◆ TO DO ◆
Your task is to reproduce exactly the lines from the one containing "Select the Horizontal Type tool" through the last line below, both ends included, and nothing else, with no pictures.

◆ SUPPLIED ENTRIES ◆
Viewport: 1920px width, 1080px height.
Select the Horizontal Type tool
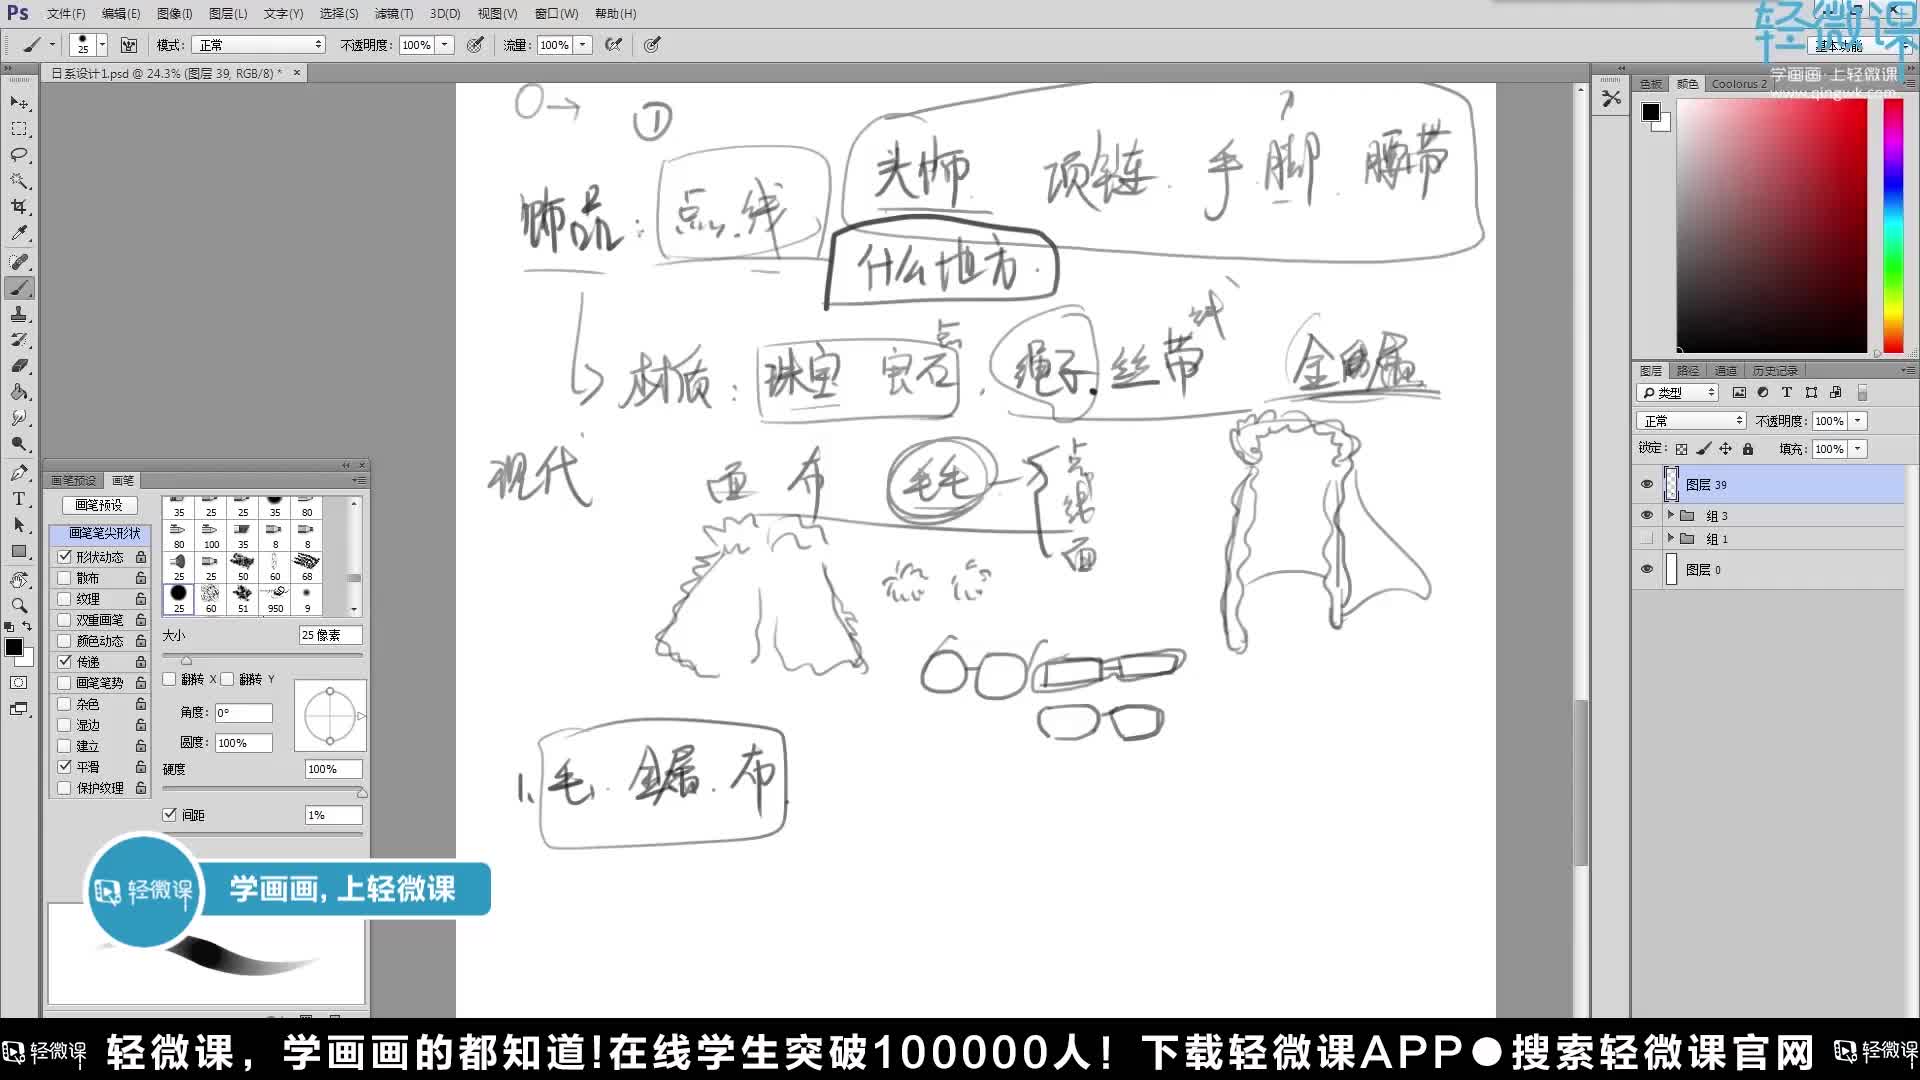(x=19, y=499)
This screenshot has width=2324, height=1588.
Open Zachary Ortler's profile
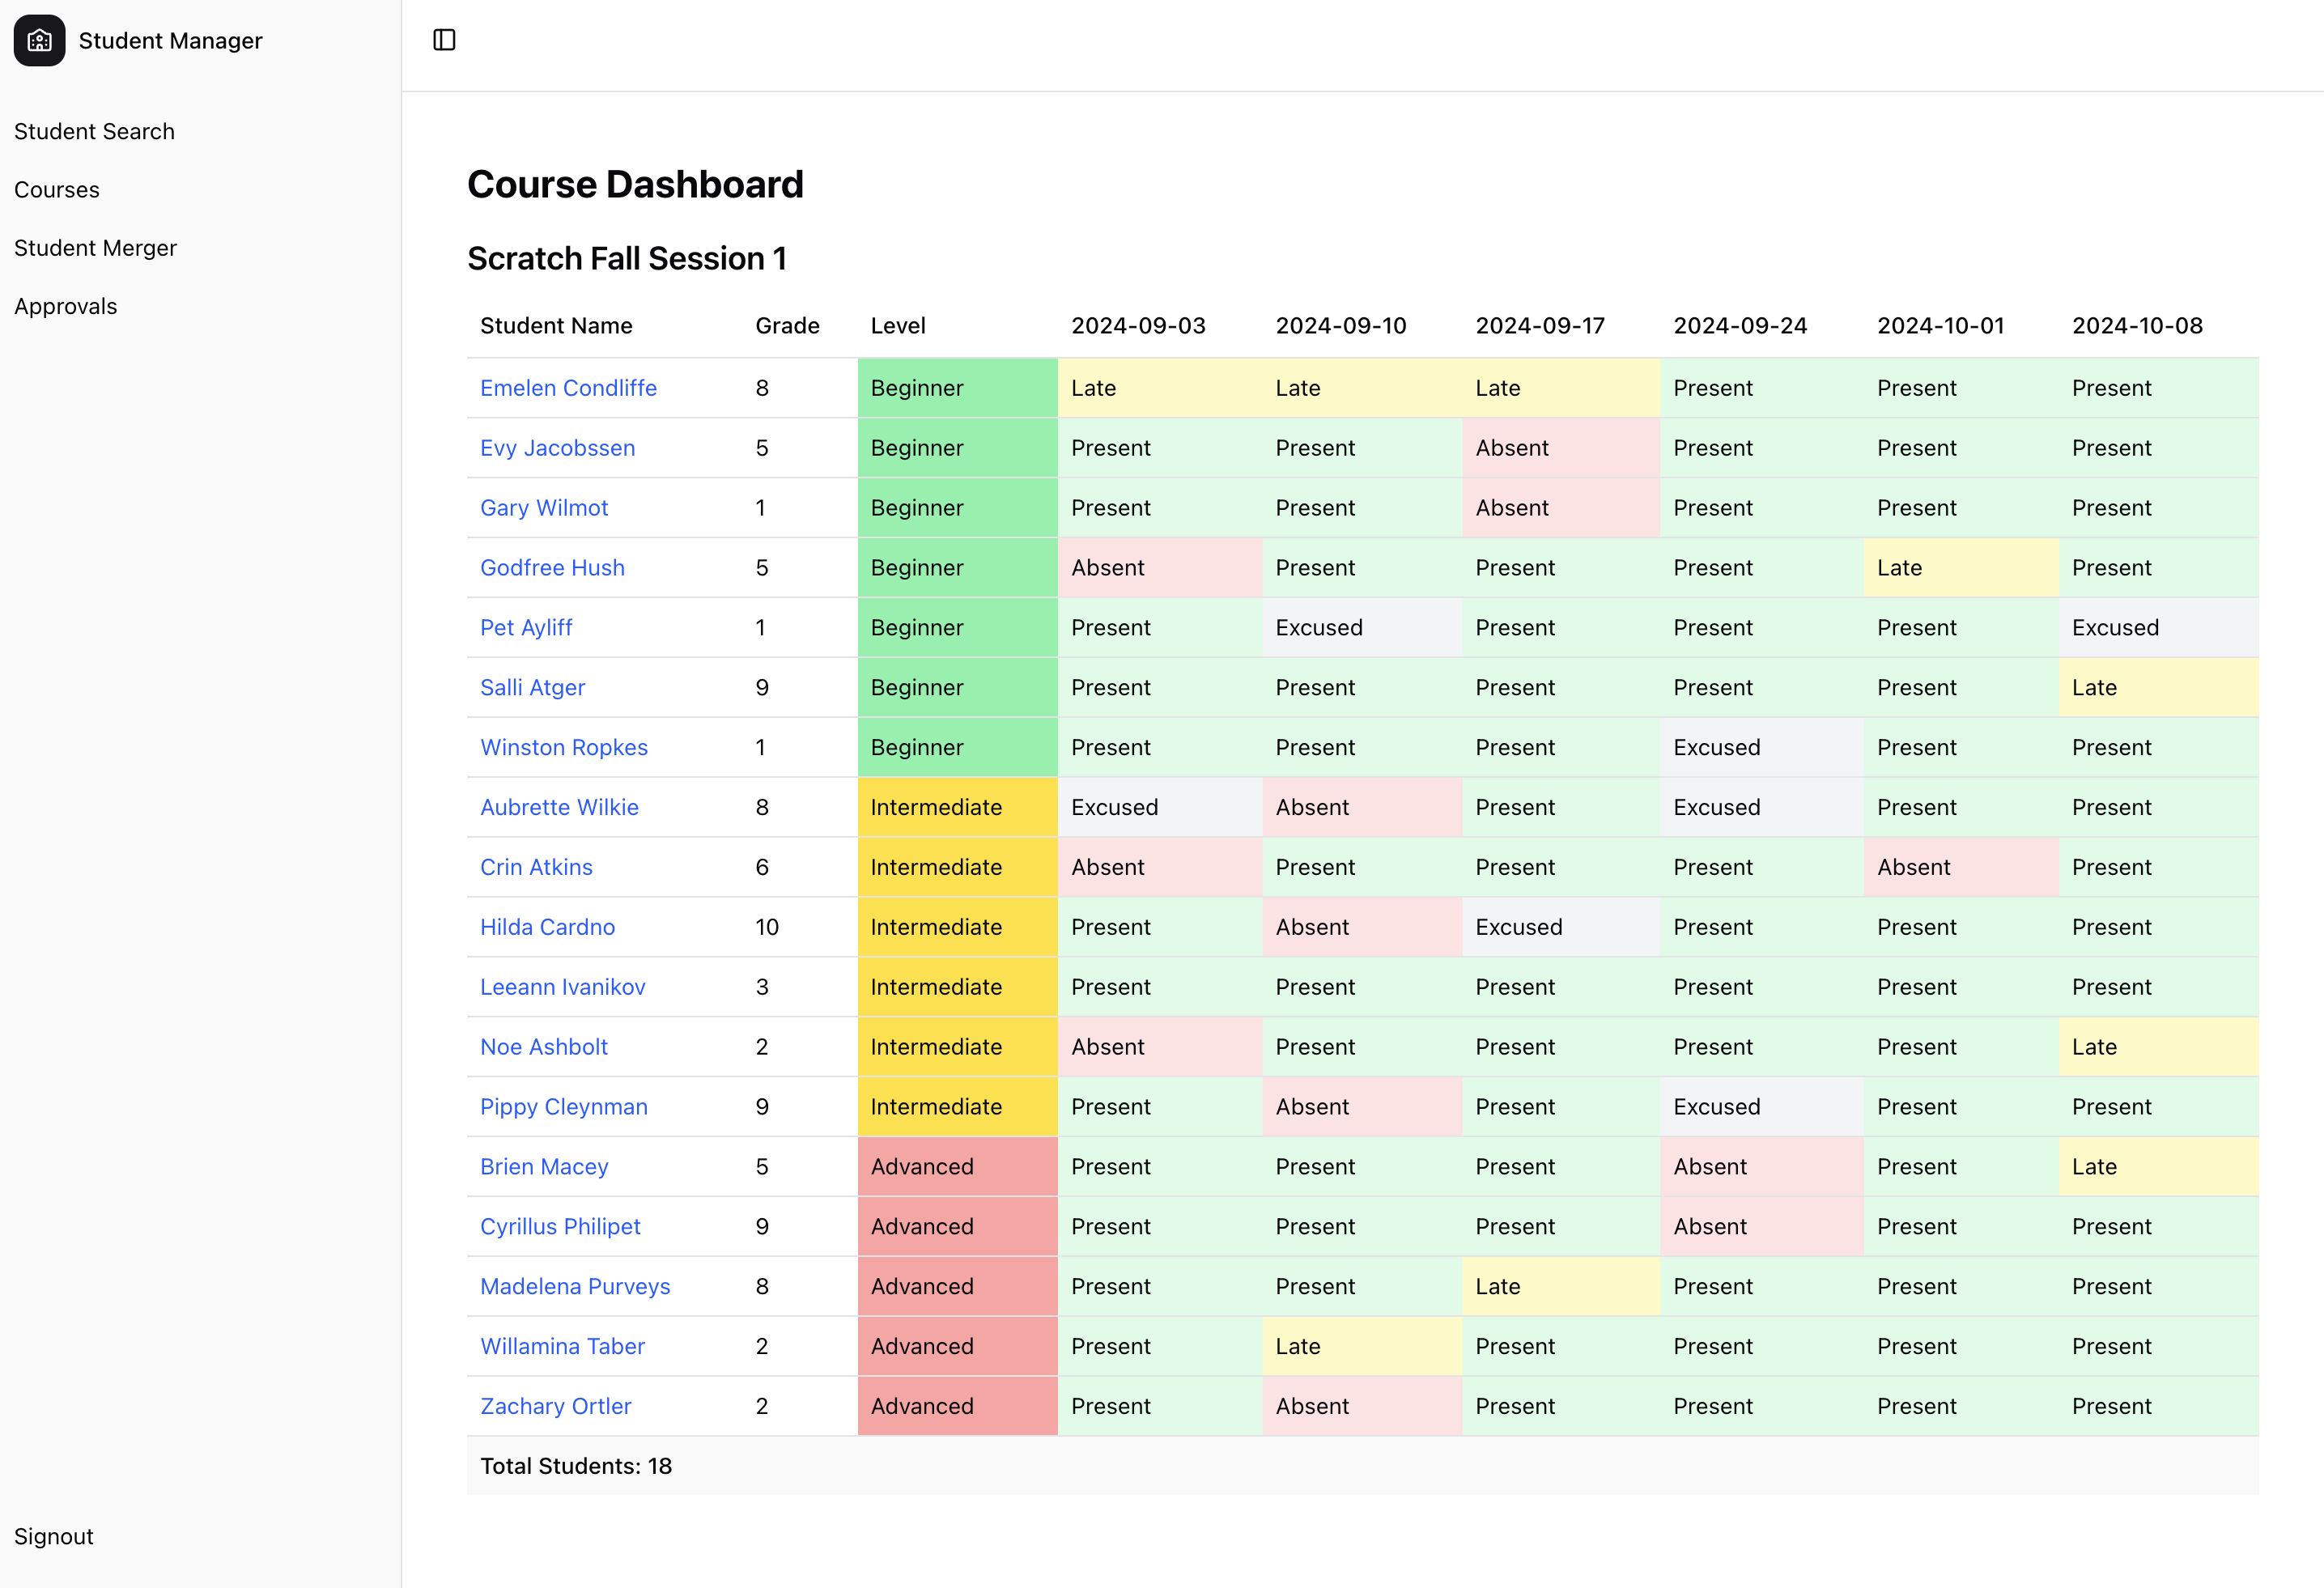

◆ EXERCISE OUTPUT ◆
Select the Horizontal Type tool
(x=19, y=499)
This screenshot has width=2324, height=1588.
Open Zachary Ortler's profile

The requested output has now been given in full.